What the Nobel Prize Tells Us about Regulation, and Regulators, on Wall Street
Today’s Nobel Prize in Economics was awarded to Professor Jean Tirole for his work in industrial organization, and how to best regulate such industries that are dominated by powerful firms, like finance and technology. It’s an important recognition of this work, because the economics profession has long relegated industrial organization, and the study of oligiopolistic markets, to a theory that, sure, it exists in practice— but who cares about practice? Perfect competition, with the elegant supply and demand curves found in undergrad textbooks, still dominates the mainstream understanding of the economy (at least on this side of the Atlantic), and motivates the argument that regulation, and regulators, just need to get out of the way.
Tirole’s work instead recognized not only the need for regulation, but for a nuanced understanding of what a particular industry requires. He provides no easy answers as to how to best regulate oligopolistic and competitive markets. According to the Swedish Academy, he shows that “the best regulation or competition policy should therefore be carefully adapted to every industry’s specific conditions.“
While regulation is complicated, the independence of regulators shouldn’t be.
We assume that at the very least, regulators cannot simply defer to the interests of big firms. But there was plenty of discussion post- financial crisis that showed how bank regulators fell down on the job. And even the crisis doesn’t seem to have changed behavior: recently-released secret recordings by a former senior Federal Reserve bank examiner provide 46 hours of recordings on how bank still regulators work hard to please the very firms they are supposed to examine. The recordings “portray a New York Fed that is .. reluctant to push hard against Goldman and struggling to define its authority.” This is seven years after the financial crisis.
So, yes, within real-world oligopolies like finance, regulation must be carefully thought through and applied to meet the needs of diverse industries like finance and technology.
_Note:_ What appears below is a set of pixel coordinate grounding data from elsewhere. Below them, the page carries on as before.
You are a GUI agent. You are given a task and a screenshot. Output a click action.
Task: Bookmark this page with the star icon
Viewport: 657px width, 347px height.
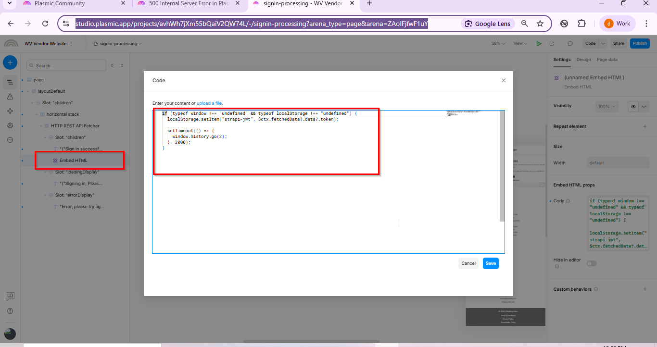pos(540,24)
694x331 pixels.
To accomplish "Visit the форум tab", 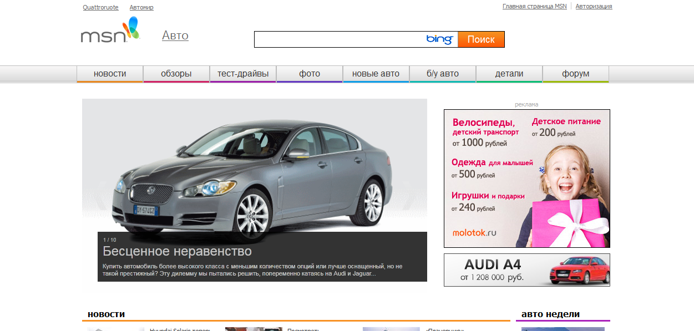I will click(576, 74).
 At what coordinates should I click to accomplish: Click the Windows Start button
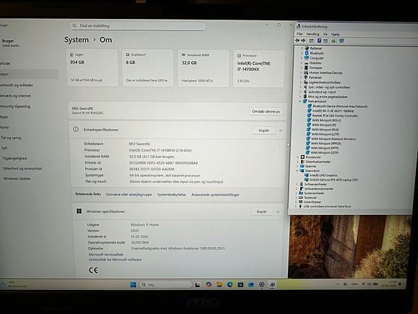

Tirole’s Nobel Prize will hopefully bring more attention to this critical area of work. And his work gives credibility to why regulation is a necessary part of a well-functioning market economy, especially in sectors where big firms dominate, and that complexity in how to best apply regulation should be embraced. But how regulators behave— i.e., that at the very least, they are supposed to do their job, and not defer to the industries they regulate— shouldn’t be complicated at all.